I've seen two kinds of glades, the sort underlaid by sedimentary rock like at Victoria and Valley View Glades, and the kind that occur amid granite and rhyolite outcroppings in the St. Francois Mountains. I've heard of other sorts, of chert glades and sandstone glades, but I have yet to see any of them.

Glades occur where the ground is extremely rocky and the soil very thin, and often on slopes where water runs off quickly. They seem to feature the same sort of vegetation: lichens on the rocks, grasses wherever a little soil has accumulated, cedars often in clumps, and the whole surrounded by a border of stunted hardwoods, themselves frequently covered in lichen.

And yet they're all subtly different from each other. Some have more exposed rocks, some less. Some have a lot of cedar, some have not much at all. When there's not much rock, there's not much lichen. In other places, lichen occurs in a bewildering variety of forms.

Sometimes glades are large--tens of acres--and their openness reveals expansive views. Other times they're small--the size of suburban yard--and their surrounding belt of trees creates the feel of a hidden room, or of a secluded garden. I always feel the surprise of discovery when I happen upon such a place, especially if it feels like it is rarely visited.

Victoria and Valley View Glades' openings are large--tens of acres, running along the hillsides, with hardwoods in the creek bottoms and hardwoods on the hilltops, fringed around with cedars. When I was there, in early January, the oaks and hickories were bare, and the cedars had taken on a reddish-brown color. The grass in the glades had gone a sere tan, and wasn't much more than ankle high. It was easy walking up through the glade, the ground smoothly sloping, free of large rocks and outcrops.

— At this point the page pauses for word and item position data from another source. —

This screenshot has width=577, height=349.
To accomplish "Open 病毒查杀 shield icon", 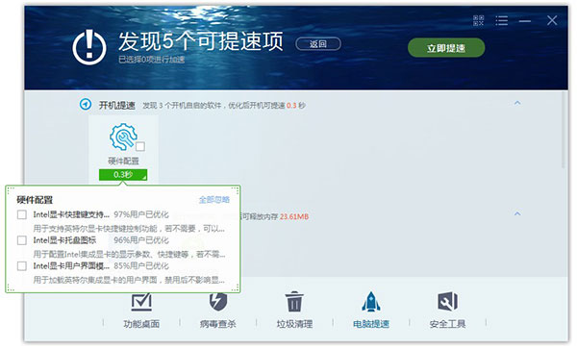I will [x=218, y=310].
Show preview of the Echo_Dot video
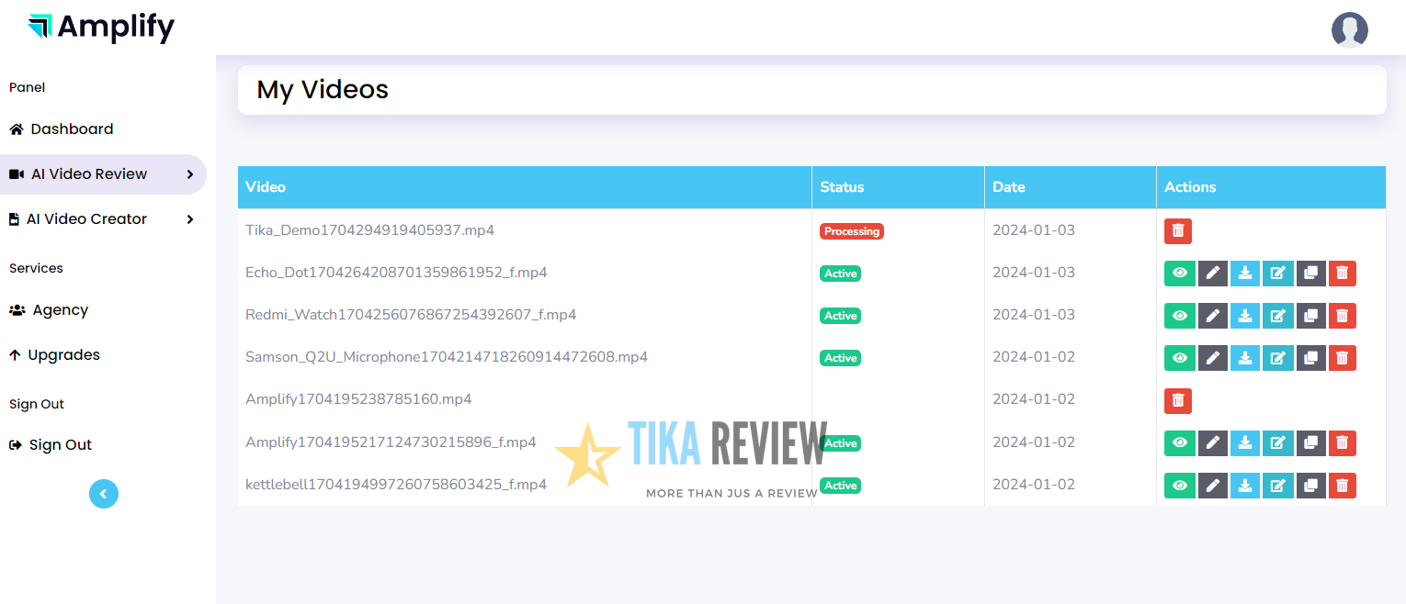 coord(1180,273)
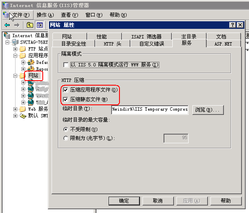Click the 确定 button
Screen dimensions: 249x213
[124, 201]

Near the top of glade, within ten yards of the hardwoods crowning the hill, I happened across a deer's day bed, an area of flattened grass about four feet square, connected to faint trail leading back to the woods. It was fine spot for a deer to rest during the day, looking down toward where people would come from. Deer seem to like spots like this, places where they can lie down out of the wind, and yet still see trouble before it gets to them.

I often end up at deer day beds. When I backpack, I sometimes find myself camping by them. Perhaps I like the same things the deer do, the combination of shelter and openness. Still, I'm always surprised when a deer walks up to my camp, almost as surprised as it is.